In the post about pregnancy and medical weight stigma, at how many weeks was the second glucose test done?

▶ [QUOTED PASSAGE]:

:::

Alright, I promised I’d dive into the messy intersection of pregnancy, medical weight stigma, and trying to hold onto your “health at every size” philosophy while a very large nurse prints out your weight on a very small piece of paper.
When your entire personal and professional philosophy is built on the idea that you don’t owe health to anyone and that body size does not equal health, pregnancy really puts that shit to the test.
Every prenatal appointment, same dance. They ask you to hop on the scale, usually facing away so you can’t see (cute, but we know what you’re doing), and then later the number appears in your online portal like a ghost from Christmas past.
I’ve heard of weight-inclusive dietitians and those with eating disorder histories doing blind weights through their entire pregnancy. Great option. I chose to look. And let me tell you, watching that number climb week after week while your belly grows and your ankles disappear is… a lot.
But here’s what I kept coming back to: Is my body doing something incredible? Yes. Is that number on the scale telling me anything about my health or my baby’s health on its own? Absolutely not.
Remember how I mentioned doing an early glucose test before 20 weeks? And then another one at 27 weeks? The only reason I can suspect is my BMI. No other health issues, no conditions, just… the number.
This is the subtle (and not-so-subtle) weight bias that happens in medical settings every single day. Even for those of us who know how to advocate for ourselves, who have done the work, who literally study this stuff—we still receive it.
I found myself constantly translating their concerns in my head:
Them: “We’ll just do this test early to be safe.”
Me (internally): “Because you see my body and assume the worst.”
What If Something “Goes Wrong”?
This was the big one for me. What if I developed gestational diabetes? What if I had pre-eclampsia? Would I be able to separate the medical condition from the self-blame? Or would that critical voice scream, “See? Your body is the problem”?
The answer I landed on (and am still landing on every day postpartum): Our bodies are not problems to be solved. Conditions can arise during pregnancy for a million complex reasons, many of which have nothing to do with us. Genetics, placenta placement, sheer luck of the draw.
We can hold both:
I am doing my best to nourish and support this body
AND
Sometimes things happen that are out of my control
That doesn’t make my body bad. It makes my body human.
No. It becomes more important than ever.

:::

[Pixel coordinate grounding data]
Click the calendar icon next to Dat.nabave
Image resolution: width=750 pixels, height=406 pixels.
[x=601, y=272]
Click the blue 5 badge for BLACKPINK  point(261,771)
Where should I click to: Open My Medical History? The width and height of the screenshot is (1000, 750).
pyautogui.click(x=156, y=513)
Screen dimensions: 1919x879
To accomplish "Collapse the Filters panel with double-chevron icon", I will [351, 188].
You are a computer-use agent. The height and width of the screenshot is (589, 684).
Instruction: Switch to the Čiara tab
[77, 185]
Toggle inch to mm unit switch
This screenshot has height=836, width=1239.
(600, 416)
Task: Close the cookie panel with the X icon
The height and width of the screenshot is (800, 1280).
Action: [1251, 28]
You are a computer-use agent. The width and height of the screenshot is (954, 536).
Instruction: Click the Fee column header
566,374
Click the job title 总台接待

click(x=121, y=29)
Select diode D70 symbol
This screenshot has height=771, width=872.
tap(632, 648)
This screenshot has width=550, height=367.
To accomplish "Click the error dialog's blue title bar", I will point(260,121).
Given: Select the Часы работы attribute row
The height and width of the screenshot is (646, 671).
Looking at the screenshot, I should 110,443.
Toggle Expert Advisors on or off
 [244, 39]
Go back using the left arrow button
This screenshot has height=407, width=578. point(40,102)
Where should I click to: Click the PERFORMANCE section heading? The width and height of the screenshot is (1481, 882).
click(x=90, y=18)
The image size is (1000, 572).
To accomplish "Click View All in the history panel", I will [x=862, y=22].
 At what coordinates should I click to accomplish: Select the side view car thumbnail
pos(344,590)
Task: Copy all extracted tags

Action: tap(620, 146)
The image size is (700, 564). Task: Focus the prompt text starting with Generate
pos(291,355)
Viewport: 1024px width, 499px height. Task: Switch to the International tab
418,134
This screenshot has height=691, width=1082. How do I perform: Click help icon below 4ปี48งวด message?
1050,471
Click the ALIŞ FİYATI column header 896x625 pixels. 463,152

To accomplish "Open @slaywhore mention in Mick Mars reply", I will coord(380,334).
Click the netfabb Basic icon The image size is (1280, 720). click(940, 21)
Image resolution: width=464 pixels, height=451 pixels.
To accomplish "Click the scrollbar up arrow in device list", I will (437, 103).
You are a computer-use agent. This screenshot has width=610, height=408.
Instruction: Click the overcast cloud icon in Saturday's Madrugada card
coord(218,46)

:::

▶ [EXERCISE ANSWER]: At 27 weeks.